ABSTRACT Fibrosis, defined by the deposition of collagen I, is a devastating pathological event that occurs in many organs including the heart, kidney, liver and lung in response to injury and inflammation. This fibrotic response inhibits recovery inflammation and can even lead to organ failure. Despite the potential importance, very little is known about whether there is a fibrotic response in the central nervous system (CNS) following neuroinflammation that occurs in diseases such as multiple sclerosis, neuromyelitis optica, stroke and CNS infections, and how this response affects repair and recovery.

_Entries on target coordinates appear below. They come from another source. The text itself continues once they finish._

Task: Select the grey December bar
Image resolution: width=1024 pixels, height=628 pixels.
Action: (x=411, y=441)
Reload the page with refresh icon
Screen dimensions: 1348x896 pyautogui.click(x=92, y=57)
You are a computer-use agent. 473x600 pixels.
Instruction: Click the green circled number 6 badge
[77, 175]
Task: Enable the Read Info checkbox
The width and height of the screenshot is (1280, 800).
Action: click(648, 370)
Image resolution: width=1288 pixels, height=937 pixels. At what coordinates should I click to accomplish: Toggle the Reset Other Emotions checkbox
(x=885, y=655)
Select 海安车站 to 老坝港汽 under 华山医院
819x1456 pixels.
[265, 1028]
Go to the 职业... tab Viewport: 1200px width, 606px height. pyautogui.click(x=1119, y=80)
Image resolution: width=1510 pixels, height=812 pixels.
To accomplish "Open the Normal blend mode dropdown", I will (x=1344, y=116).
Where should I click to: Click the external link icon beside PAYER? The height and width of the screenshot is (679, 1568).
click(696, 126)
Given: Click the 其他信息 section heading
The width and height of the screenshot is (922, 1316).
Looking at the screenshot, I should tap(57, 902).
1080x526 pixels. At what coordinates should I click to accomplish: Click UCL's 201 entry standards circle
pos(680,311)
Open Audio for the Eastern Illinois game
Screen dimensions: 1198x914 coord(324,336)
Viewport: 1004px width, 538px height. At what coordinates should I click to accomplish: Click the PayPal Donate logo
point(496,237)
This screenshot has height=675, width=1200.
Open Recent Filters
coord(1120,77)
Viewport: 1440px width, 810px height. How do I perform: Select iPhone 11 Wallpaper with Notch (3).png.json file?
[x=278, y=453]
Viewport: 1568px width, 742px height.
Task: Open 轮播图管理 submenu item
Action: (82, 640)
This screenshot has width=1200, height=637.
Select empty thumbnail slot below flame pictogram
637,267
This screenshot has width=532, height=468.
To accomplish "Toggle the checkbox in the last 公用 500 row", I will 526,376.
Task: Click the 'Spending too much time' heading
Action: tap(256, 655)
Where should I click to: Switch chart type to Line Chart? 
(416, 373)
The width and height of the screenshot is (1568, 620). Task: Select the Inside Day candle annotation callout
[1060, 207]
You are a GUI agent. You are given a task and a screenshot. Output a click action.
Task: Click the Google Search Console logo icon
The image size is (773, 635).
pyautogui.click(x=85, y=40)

Using experimental autoimmune encephalomyelitis (EAE), a mouse model of neuroinflammation, we have identified that a robust collagen I- based fibrotic scar forms covering the neuroinflammatory lesion and we hypothesize that this fibrotic scar inhibits the ability of reparative cells to enter the lesion. In preliminary studies using lineage tracing and single cell sequencing, we have identified that this fibrotic scar is formed by the activation and proliferation of fibroblasts. We have further generated methods to isolate and culture CNS fibroblasts providing an in vitro model to study the proliferation, migration and collagen 1 production from these cells. In this proposal we aim to determine whether the fibrotic scar is helpful or harmful for recovery following neuroinflammation and to further study the mechanisms that regulate fibrotic scar formation. We will first determine whether inhibition of fibrotic scar formation can lead to an increased recovery from EAE. We will then examine whether TGFβ and PDGFR signaling pathways regulate fibrotic scar formation. We hypothesize that TGFβ signaling drives the proliferation and collagen I production by the fibroblasts and that PDGFR signaling regulates the migration of the fibroblasts to the lesion. Our goal is to determine whether modulating the fibrotic scar is a potential therapeutic target to aid in recovery for patients with neuroinflammatory diseases.

摘要 由胶原蛋白I的沉积定义的纤维化是发生在许多人中的破坏性病理事件， 包括心脏、肾脏、肝脏和肺在内的器官对损伤和炎症作出反应。这种纤维化反应 抑制炎症恢复，甚至可能导致器官衰竭。尽管有潜在的重要性， 已知中枢神经系统（CNS）中是否存在纤维化反应， 在诸如多发性硬化、视神经肌萎缩、中风和CNS的疾病中发生的神经炎症 感染，以及这种反应如何影响修复和恢复。利用实验性自身免疫 脑脊髓炎（EAE），神经炎症的小鼠模型，我们已经确定了一个强大的胶原蛋白I- 基于纤维化瘢痕形成覆盖神经炎性病变，我们假设这种纤维化瘢痕 抑制修复细胞进入损伤的能力。在使用谱系追踪和单个 细胞测序，我们已经确定，这种纤维化疤痕是由激活和增殖的 成纤维细胞我们已经进一步产生了分离和培养CNS成纤维细胞的方法，提供了一种体外细胞培养方法。 模型来研究这些细胞的增殖、迁移和胶原1的产生。在本提案中，我们的目标是 以确定纤维化瘢痕对神经炎症后的恢复是有益的还是有害的， 进一步研究调节纤维化瘢痕形成的机制。我们将首先确定是否抑制 纤维化瘢痕形成可导致EAE的恢复增加。然后，我们将研究TGFβ和 PDGFR信号通路调节纤维化瘢痕形成。我们假设TGFβ信号驱动了 增殖和胶原蛋白I的生产和PDGFR信号调节的迁移成纤维细胞 将纤维母细胞转移到病变处。我们的目标是确定调节纤维化瘢痕是否是一种潜在的 治疗靶点，以帮助神经炎性疾病患者康复。